You've never once in your life broken a law or neglected to obey one? I wish i was as pure as you. I guess at the end of the day they're gunna do what they want. IMO what are the chances an albino is gunna make it in the wild even if it did escape would probably get picked up by a cat dog or some narrow minded human anyway.


----------



## hornet (Feb 7, 2011)

Mace699 said:


> Jas101,
> 
> You've never once in your life broken a law or neglected to obey one? I wish i was as pure as you. I guess at the end of the day they're gunna do what they want.

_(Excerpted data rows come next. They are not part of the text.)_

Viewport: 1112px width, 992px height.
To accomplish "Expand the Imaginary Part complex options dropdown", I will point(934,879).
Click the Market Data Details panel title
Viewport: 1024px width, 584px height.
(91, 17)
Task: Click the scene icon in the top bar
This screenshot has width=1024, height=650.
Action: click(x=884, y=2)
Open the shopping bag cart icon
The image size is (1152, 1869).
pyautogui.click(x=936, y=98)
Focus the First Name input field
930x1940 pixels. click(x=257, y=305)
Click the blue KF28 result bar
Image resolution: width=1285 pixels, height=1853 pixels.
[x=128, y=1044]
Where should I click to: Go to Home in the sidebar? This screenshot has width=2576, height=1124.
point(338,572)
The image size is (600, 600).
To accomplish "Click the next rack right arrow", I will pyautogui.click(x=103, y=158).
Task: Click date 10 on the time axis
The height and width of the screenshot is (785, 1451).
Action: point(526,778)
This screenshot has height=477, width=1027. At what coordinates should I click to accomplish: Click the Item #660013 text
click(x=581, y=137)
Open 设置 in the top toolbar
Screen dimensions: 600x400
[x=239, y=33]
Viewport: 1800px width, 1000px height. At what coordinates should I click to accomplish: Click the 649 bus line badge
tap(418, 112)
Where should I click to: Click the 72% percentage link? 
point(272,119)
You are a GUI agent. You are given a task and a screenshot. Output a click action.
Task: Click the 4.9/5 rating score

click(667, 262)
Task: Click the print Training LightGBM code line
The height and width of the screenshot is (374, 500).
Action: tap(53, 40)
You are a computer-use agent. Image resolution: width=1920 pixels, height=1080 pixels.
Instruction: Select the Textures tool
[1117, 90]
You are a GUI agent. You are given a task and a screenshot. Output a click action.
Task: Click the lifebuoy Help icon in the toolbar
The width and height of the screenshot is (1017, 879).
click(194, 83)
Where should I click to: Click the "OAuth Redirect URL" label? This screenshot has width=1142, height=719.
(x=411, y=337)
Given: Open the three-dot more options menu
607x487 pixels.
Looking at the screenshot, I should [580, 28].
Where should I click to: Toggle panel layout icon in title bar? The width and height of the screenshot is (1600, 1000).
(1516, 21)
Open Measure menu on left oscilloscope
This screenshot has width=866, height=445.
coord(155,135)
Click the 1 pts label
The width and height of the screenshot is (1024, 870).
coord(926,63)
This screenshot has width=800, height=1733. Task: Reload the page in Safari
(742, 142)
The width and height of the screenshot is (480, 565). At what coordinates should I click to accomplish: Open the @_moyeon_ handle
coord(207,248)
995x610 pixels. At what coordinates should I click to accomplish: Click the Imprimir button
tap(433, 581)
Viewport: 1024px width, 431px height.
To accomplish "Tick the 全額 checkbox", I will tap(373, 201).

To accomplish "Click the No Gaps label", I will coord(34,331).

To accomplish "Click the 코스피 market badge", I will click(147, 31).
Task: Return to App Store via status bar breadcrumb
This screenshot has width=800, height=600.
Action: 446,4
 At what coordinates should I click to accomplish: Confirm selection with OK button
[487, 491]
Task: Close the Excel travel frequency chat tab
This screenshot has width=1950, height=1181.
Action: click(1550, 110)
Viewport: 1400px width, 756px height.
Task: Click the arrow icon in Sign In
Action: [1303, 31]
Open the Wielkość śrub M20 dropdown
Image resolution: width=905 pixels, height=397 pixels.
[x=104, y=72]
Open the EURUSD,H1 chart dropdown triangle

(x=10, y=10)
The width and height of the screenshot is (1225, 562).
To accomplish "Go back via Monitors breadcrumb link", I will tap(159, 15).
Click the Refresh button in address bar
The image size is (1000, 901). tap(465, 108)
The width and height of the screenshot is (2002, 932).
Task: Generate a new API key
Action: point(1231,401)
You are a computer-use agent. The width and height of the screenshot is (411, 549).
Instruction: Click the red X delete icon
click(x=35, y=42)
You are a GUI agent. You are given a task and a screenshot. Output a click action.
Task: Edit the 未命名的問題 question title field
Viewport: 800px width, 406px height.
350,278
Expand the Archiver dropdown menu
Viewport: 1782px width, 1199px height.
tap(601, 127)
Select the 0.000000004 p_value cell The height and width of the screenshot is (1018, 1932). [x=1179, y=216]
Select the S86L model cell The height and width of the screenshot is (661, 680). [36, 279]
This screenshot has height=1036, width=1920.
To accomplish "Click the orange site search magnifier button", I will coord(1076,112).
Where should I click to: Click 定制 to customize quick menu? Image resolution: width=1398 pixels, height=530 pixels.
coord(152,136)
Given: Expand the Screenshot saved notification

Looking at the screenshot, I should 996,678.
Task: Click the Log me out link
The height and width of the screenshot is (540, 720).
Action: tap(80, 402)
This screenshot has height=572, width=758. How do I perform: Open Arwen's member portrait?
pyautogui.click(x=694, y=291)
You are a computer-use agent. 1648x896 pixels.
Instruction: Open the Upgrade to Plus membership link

IMO what are the chances an albino is gunna make it in the wild even if it did escape would probably get picked up by a cat dog or some narrow minded human anyway.


 
Of course he would have broken a law, doesnt mean he cant tell other people to do the right thing


----------



## Torah (Feb 7, 2011)

Jen said:


> Whatever else happens, I really hope you didn't play with it then go play with your own animals...


 
No I didnt ! I wasnt sure about it and I always wash my hands properly between snakes lol
plus thank you !

mehhhh pretty sure ive got the idea ! good bad and rude @#$..................


----------



## JAS101 (Feb 7, 2011)

Mace699 said:


> Jas101,
> 
> You've never once in your life broken a law or neglected to obey one? I wish i was as pure as you. I guess at the end of the day they're gunna do what they want. IMO what are the chances an albino is gunna make it in the wild even if it did escape would probably get picked up by a cat dog or some narrow minded human anyway.


 when it comes to keeping illegal exotic animals , no i havnt broken the law . really thats what this disscusion is about , an illegal corn snake -


----------



## Mace699 (Feb 7, 2011)

I'd agree with hornet on this one. I dont think think the world is as black and white as people make it out to be. Love the debate though. i guess you've done your job told the parents what the consequinces are and now it's on them.


----------



## AshMan (Feb 7, 2011)

Its not a snow corn. i would say its probably a bubblegum, there are endless amounts of corn snake morphs and in my 16 years in England im pretty sure i came across a good proportion of them haha, its not white enough to be a snow, most snows are almost patternless. a bubblegum looks like a snow but with subtle pink patterns so im gonna say its a bubblegum corn


----------



## snakeluvver (Feb 7, 2011)

Guys, how can you accuse Zeezza of getting the snake herself? That is an awful assumption to make!!!


----------



## Chris1 (Feb 7, 2011)

poor kid, tell them its illegal and let the parents decide, god knows the country is full of exotics anyway and hes already done the enviromment a favour in removing it from where it could cause harm,... (well, create competition for the natives,..)

if i was a young kid who was told the animal i just found was going to be put down id release it before anyone could stop me.


----------



## frogboy77 (Feb 7, 2011)

sel your just mean


----------



## cockney red (Feb 7, 2011)

The Kangaroo court has passed judgement..*****cute the the girl and Serpent immediately.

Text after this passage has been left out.